FC: Dans le mouvement des femmes, la question du privé est beaucoup moins présente que dans les années 70. À cette époque, chacune analysait sa structure privée et la confrontait avec le public. Aujourd'hui la dimension du privé n'est plus exhibée du tout, non seulement en ce qui concerne la question lesbienne mais d'une manière générale.
Elle n'est plus un motif de réflexion ou d'action. Bien entendu, on parle toujours de questions ayant trait à la sexualité &emdash; le viol par exemple &emdash; mais comme objets de dénonciation et de revendication, communs aux lesbiennes et aux hétéros. Il s'agit davantage de dénoncer les dérives de la sexualité masculine que de s'interroger sur ce qu'il en est des femmes.

 

3K: En fait on ne parle du privé dans le champs du politisé, mais on ne parle plus de la sexualité comme quelque chose de ludique, dans le champs du plaisir ?

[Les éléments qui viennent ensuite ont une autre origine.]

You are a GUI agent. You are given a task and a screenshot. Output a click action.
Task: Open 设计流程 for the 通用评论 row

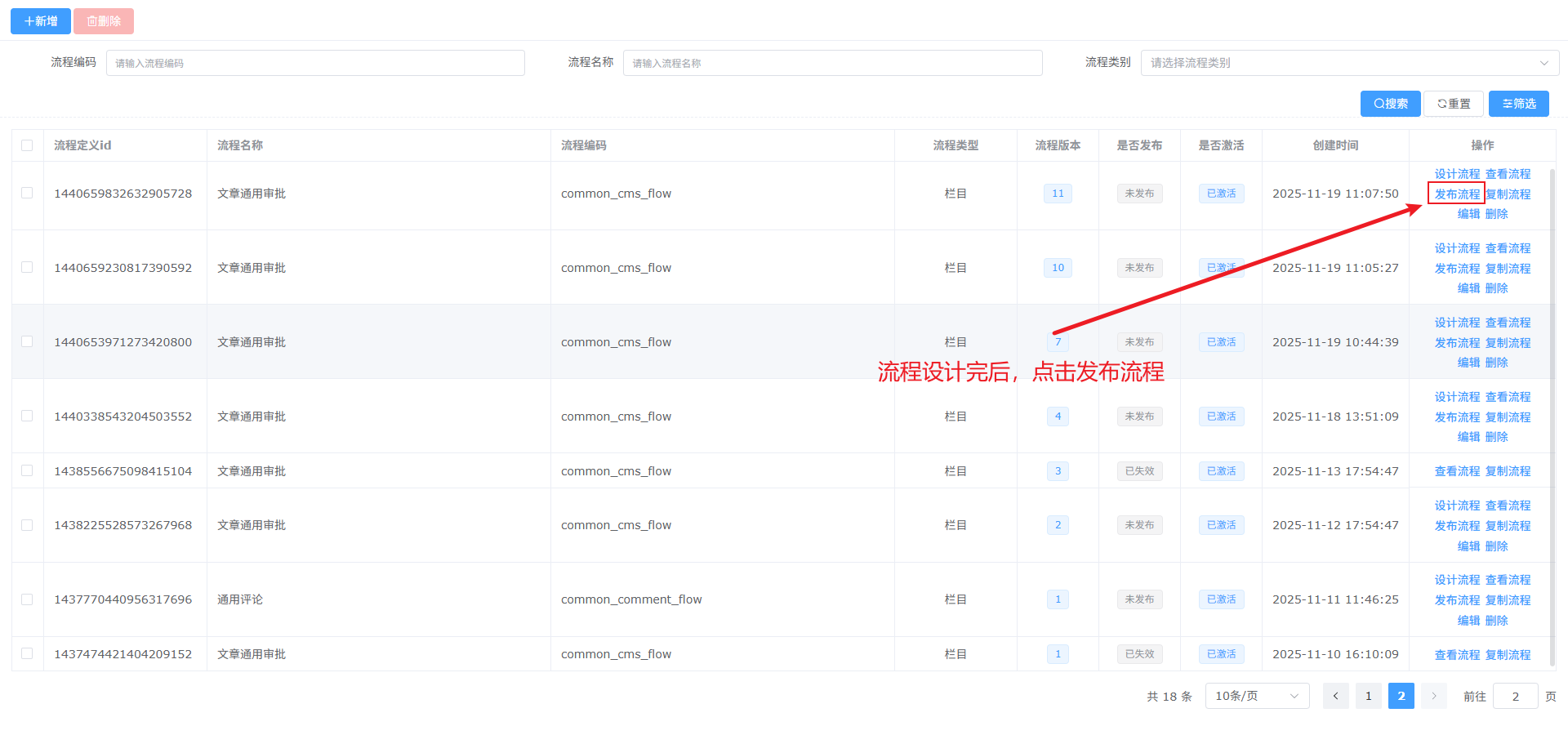point(1457,580)
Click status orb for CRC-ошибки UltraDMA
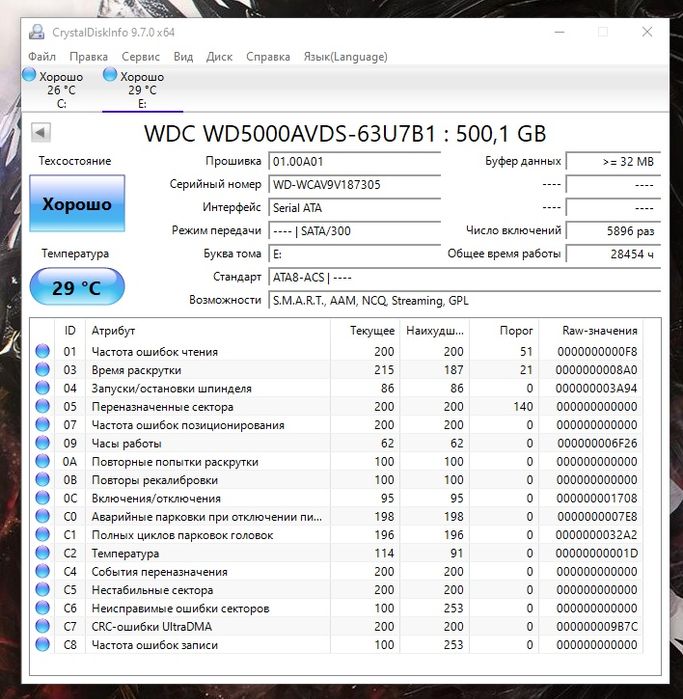683x699 pixels. pyautogui.click(x=42, y=627)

FC: Il n'y a en effet plus de débats sur l'expérience positive des femmes, sur ce qu'elle peut générer dans les rapports humains. Le privilège est actuellement accordé au partage du monde existant, comme la revendication à la parité dans les instances politiques, qui semble rebondir dans les partis et dans l'opinion publique.
En ce sens, "l'effet 68" a disparu.
Au début, dans les groupes, on a tellement parlé de soi, de ses ressources intimes, de son corps, de sa sexualité, qu'on avait l'impression de s'enliser dans la répétition.et dans la complaisance subjective. On a eu besoin de se retrouver sur des objectifs communs, indépendamment des histoires singulières.
Des groupes divers se sont constitués, chacun se consacrant à un travail théorique ou à une action déterminée, selon ses préférences et avec ses méthodes propres. Le féminisme n'est pas un parti: il est resté un mouvement. Les regroupements plus généraux se font à certains moments ou sur certains grands objectifs, comme les Assises nationales organisées le 8 mars et qui ont réuni trois mille personnes. Toutes les femmes, même féministes, ne sont pas d'accord sur tout, et sont parfois même en profond désaccord, mais elles sont quand même guidées par une même idée, et prêtes au dialogue.

 

3K: Et les lesbiennes féministes, comment se situent-elles dans ces débats ?

FC: Dans ce type d'enjeux, et donc dans le mouvement féministe actuel, tel qu'il fonctionne, la différence entre lesbiennes et hétéros n'est pas vraiment pertinente, et on entend rarement celles d'entre nous qui sont lesbiennes s'y exprimer en tant que telles. Il s'agit de réfléchir en commun et de s'entendre sur des objectifs, et chacune gère au mieux ses rapports sexuels et affectifs, à sa manière.
Sur le travail des groupes de lesbiennes, je ne peux pas me prononcer: ce serait à vous de m'en parler. Mais être lesbienne n'est pas nécessairement être féministe. Les lesbiennes peuvent se regrouper pour des motifs divers, sans doute accentués par le fait qu'elles incarnent une forme de sexualité minoritaire ou minorisée, et qui doit donc s'inventer ses formes relationnelles.

 

3K: Mais le mouvement gai et lesbien pose des réflexions nouvelles qui concernent les féministes, par exemple toutes les questions de genre ?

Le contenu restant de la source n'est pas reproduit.